Why Sea Otters Hold Hands
Sea otters sleep in the ocean. Because they spend nearly their entire lives in open water, they face a practical problem: ocean currents can separate a resting group. To prevent this, sea otters link paws while they nap, forming floating clusters called rafts. This keeps them together for warmth and safety from predators.
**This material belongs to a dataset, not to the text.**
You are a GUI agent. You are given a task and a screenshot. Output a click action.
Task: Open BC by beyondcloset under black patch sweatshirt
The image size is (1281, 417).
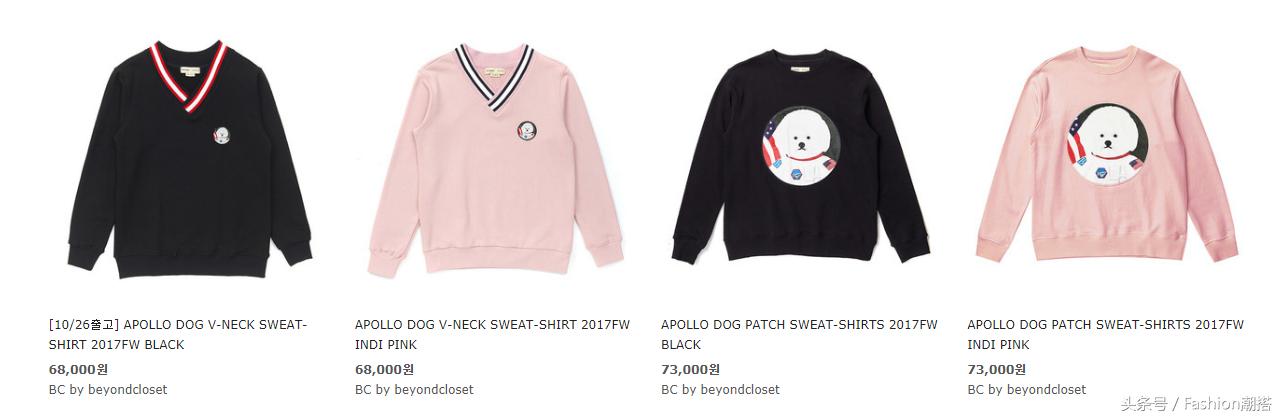coord(720,390)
They also wrap themselves in kelp, which is anchored to the seafloor, to stay in one spot while resting. Mothers will even tuck their pups into strands of kelp to keep them anchored while they dive for food. When kelp isn’t available, holding paws with another otter serves the same purpose. The famous 2007 YouTube video that started the “otters hold hands” craze was filmed at the Vancouver Aquarium and featured two sea otters floating together in their tank.
Why River Otters Don’t Need To
River otters sleep exclusively on land. They rest in dens (called holts), in burrows along riverbanks, or tucked into vegetation. Since they’re on solid ground when they sleep, there’s no risk of drifting apart and no reason to hold paws.
The two species also swim differently. Sea otters float on their backs with much of their body above the surface. River otters swim almost completely submerged with their backs up, more like a seal. Their body position in the water simply isn’t set up for floating side by side and linking paws.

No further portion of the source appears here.